“Tell us one,” said Royal.
“Why, there is your old riddle of the carpenter cutting the door. He cut it, and cut it, and cut it, and cut it too little; then he cut it again, and it fitted.”
“Is that an equivocation?” said Royal.
“Yes,” said Miss Anne; “the equivocation is in the word little. It may mean that he cut too little, or that he cut until the door was too little. Now, when you give out that riddle, you mean that the person whom you are talking with, should understand it in the last sense; that is, that he cut until the door was too little, and then that he cut it more, and it was just right. But it cannot be true in that sense. It is true only in the other sense; that is, that he did not cut it enough, and then, when he cut it more, he made it fit. So that he cut it too little, has two senses. The words are true in one sense; but you mean to have them understood in the other sense, in which they cannot be true. And that is an equivocation.

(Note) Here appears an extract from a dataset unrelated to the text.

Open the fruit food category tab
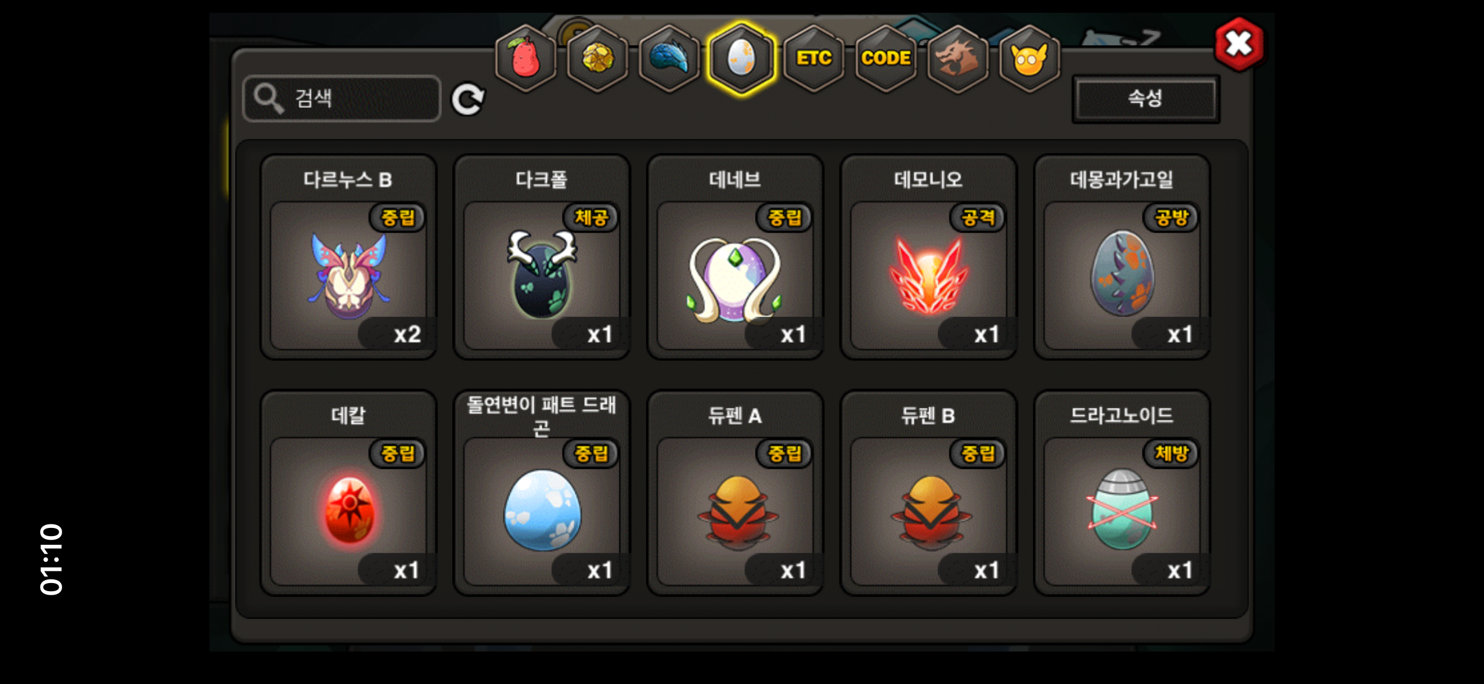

“But, then,” continued Miss Anne, “equivocations in riddles are certainly not wrong; but equivocations in our dealings with one another certainly are.”
“I don’t think that the boy that said there was a dog up garret did any thing wrong,” said Royal.

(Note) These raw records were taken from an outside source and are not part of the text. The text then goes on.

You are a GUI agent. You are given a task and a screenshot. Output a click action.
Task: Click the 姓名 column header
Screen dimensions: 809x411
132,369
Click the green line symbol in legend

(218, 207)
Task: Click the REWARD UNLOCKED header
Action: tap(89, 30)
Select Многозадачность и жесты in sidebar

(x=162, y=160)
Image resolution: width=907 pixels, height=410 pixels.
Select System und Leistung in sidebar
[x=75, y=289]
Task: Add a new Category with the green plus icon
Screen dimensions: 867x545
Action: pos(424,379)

“I do,” said Lucy, putting down her little foot with great emphasis. “I think he did very wrong indeed.”
“O no, Lucy,” said Miss Anne, “not very wrong indeed. Perhaps it was not quite right. But it is certainly wrong to gain any advantage from any person in your dealings with them, by equivocation.”
“Did I?” said Royal.
“Yes, I think you did, a little. You told Lucy that the flowers would keep fresh as long as she would water them. You meant her to understand it absolutely; but it is true only in another sense.”